Scientific and technical knowledge can be tacit (kept as personal knowledge or skills), or it can be codified in the form of publications, patents or blueprints. The measurement of a country’s knowledge base is challenging, but bibliometrics is one means by which codified knowledge can be analysed.
Bibliometrics is the quantitative study of research publications. It can be used to gain an overall measure of a country’s research output (number of publications)1, to gain an overview of the subject distribution of a country’s research effort, to estimate the impact of a country’s publications by counting the citations to them, and to examine collaborative activity both within a country and internationally. A particular strength of the bibliometric approach is that it is possible to benchmark results against international findings. An earlier bibliometric study of New Zealand research was conducted by Liu (A bibliometric profile of the New Zealand science system, 2001). This work focussed on New Zealand-authored publications for the years 1986 and 1996, examining how New Zealand’s research output had changed in the 10 year period. The current study extends the analysis of Liu (2001), focussing on New Zealand’s research publications for the years 1997-2001.

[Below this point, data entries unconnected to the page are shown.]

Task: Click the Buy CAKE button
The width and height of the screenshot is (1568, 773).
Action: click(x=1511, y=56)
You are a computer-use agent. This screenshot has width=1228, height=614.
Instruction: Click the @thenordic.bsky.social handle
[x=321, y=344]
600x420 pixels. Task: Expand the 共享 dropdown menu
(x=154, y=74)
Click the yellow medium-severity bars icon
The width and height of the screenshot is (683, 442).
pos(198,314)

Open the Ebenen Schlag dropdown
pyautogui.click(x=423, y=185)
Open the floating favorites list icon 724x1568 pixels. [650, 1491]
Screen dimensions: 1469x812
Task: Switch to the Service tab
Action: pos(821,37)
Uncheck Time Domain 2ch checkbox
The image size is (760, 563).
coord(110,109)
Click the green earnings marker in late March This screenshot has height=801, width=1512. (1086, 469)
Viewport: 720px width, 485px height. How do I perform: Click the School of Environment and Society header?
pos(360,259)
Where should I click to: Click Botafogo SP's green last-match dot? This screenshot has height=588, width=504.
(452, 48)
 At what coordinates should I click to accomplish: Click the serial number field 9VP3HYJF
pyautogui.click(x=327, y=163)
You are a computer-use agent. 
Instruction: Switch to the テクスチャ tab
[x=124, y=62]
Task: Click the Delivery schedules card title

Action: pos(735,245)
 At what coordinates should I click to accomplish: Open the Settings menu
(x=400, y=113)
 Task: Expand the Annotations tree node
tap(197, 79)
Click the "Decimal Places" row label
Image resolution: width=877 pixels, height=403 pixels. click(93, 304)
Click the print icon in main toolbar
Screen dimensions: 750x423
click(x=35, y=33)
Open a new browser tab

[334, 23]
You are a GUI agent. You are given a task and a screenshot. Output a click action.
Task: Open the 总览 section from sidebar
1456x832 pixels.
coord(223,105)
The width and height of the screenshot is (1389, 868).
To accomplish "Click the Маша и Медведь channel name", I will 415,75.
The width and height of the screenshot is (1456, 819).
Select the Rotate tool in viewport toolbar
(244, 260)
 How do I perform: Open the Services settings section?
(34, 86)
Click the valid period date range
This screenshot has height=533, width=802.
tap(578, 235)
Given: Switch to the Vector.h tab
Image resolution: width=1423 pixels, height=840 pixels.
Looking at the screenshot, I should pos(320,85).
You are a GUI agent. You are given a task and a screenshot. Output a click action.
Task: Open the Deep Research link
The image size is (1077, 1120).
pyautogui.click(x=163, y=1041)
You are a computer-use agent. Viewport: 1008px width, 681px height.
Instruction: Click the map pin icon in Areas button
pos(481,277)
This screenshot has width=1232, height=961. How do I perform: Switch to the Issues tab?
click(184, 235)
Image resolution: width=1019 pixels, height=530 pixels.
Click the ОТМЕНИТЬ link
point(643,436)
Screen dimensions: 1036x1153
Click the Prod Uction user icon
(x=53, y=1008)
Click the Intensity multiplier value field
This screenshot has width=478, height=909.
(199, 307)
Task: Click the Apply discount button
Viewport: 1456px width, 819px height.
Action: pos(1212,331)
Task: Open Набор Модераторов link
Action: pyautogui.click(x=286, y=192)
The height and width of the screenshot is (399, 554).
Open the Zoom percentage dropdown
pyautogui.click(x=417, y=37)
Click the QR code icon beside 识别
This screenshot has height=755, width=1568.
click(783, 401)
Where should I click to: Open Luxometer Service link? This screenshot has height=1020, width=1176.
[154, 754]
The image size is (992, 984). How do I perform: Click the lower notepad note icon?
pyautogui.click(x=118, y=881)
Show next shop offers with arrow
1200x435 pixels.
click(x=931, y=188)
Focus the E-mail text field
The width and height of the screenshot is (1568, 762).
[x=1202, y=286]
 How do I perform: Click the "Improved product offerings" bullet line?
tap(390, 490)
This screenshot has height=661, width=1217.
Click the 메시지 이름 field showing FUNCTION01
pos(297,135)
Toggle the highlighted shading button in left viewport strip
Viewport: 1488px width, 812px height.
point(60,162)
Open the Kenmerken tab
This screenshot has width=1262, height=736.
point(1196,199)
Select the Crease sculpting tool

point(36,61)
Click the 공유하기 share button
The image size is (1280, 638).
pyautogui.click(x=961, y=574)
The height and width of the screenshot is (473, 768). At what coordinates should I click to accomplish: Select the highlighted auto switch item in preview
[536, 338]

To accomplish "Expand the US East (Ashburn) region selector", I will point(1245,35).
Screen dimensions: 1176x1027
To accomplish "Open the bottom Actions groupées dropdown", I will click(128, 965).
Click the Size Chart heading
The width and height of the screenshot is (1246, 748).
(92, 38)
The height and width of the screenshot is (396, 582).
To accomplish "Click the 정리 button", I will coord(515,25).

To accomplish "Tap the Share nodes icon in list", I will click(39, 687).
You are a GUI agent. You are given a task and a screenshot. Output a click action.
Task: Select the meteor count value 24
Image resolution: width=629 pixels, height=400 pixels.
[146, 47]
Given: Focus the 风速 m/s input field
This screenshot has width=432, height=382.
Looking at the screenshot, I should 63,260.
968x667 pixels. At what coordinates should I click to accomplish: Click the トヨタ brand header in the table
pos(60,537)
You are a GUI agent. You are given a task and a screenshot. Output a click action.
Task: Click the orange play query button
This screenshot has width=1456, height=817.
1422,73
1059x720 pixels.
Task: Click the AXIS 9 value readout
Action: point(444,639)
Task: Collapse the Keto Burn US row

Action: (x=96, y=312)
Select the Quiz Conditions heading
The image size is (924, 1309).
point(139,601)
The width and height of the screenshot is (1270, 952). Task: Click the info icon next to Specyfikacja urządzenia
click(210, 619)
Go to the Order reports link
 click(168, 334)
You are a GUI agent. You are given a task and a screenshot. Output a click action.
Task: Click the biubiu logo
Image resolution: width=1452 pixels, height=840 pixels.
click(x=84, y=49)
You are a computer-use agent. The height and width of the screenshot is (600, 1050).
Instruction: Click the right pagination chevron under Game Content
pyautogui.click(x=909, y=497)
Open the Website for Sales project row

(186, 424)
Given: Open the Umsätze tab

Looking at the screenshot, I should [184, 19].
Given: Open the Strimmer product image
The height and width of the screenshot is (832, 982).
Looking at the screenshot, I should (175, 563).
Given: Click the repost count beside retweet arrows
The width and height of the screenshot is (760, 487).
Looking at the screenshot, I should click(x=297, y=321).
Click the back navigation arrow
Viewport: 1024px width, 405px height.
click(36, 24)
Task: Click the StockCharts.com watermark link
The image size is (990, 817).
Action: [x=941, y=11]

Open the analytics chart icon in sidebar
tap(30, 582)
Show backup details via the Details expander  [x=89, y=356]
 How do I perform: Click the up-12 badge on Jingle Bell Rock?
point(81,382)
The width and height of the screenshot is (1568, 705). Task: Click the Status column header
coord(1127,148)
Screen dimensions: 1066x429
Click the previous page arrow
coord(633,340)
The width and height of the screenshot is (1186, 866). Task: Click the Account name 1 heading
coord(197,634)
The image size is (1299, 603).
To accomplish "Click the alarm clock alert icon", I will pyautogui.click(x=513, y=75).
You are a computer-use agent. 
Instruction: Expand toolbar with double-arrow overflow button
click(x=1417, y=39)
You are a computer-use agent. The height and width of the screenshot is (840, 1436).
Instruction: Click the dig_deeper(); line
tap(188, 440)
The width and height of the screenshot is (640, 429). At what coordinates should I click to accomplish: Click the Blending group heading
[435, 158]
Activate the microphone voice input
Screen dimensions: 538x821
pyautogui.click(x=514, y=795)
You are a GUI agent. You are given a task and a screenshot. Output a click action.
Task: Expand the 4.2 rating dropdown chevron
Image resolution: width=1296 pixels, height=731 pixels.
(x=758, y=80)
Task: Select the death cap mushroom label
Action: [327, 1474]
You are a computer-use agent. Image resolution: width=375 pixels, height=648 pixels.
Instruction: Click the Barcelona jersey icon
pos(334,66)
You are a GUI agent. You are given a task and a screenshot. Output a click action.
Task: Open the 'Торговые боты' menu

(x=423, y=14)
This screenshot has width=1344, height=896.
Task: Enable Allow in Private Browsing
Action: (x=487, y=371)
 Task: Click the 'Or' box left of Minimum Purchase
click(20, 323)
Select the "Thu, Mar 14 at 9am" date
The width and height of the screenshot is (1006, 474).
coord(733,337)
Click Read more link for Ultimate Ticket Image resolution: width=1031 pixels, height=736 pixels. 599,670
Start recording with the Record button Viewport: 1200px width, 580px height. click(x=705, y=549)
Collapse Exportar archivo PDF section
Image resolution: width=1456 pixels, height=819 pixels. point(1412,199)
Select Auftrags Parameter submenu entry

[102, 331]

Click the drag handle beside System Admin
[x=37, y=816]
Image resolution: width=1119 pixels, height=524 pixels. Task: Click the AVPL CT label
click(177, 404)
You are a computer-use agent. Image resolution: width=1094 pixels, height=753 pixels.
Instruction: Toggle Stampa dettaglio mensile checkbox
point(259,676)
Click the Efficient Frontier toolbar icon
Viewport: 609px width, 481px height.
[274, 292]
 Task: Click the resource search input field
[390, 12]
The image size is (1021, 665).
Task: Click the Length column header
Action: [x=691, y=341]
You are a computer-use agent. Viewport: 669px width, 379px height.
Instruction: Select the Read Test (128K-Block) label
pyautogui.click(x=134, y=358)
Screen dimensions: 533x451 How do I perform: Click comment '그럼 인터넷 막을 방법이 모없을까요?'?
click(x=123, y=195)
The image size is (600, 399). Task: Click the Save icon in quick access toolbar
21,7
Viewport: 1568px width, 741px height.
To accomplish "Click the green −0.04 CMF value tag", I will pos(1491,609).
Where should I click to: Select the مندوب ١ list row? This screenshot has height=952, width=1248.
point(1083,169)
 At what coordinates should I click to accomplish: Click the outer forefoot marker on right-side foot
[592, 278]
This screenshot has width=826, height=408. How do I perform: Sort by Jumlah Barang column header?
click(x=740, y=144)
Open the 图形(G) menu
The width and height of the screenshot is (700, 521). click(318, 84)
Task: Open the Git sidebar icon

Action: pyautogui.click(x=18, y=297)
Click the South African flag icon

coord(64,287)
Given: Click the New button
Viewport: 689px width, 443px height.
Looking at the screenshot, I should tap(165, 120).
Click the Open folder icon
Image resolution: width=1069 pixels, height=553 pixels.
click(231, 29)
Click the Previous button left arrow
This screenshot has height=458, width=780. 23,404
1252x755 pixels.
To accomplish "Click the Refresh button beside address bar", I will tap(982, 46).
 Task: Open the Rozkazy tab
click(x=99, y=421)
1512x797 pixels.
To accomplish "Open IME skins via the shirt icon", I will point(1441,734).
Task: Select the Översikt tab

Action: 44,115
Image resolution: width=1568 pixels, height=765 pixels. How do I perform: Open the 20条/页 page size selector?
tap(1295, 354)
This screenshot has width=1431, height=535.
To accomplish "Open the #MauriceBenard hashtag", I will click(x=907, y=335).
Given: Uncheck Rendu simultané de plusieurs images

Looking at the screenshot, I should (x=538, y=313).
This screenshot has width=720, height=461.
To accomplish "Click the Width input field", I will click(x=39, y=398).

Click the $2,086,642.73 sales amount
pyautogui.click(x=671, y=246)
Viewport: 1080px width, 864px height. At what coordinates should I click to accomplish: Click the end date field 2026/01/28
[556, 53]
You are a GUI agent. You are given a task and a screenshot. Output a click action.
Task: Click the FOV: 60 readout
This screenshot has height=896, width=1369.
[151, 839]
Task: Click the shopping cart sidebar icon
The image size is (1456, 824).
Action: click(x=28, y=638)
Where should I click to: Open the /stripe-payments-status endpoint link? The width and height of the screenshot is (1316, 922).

This report uses the Thomson-ISI New Zealand National Citation Report database, 1997-2001. This database contains entries for research publications published in the 5 year period 1997-2001, which have at least one New Zealand author address. Publications from 8730 internationally distributed journals in the fields of science, engineering, social science, arts, and humanities are indexed in this database. A total of 23,757 New Zealand-authored publications are contained within the database, representing many (although by no means all) of New Zealand-authored academic journal publications for 1997-2001.
Purpose
The aim of this report is to show the size, impact and degree of collaboration in New Zealand’s knowledge production. This is achieved by:
• determining the number of New Zealand papers in various research fields
• determining the impact of New Zealand research papers through analysis of citations
• investigating the contribution of different sectors (tertiary, CRI, government, local government, private sector and health) to New Zealand’s research output and impact
• investigating patterns of inter-sectoral and international collaboration;
• examining changes in New Zealand’s research output, impact and collaboration over time, and
• wherever possible, benchmarking results against international findings.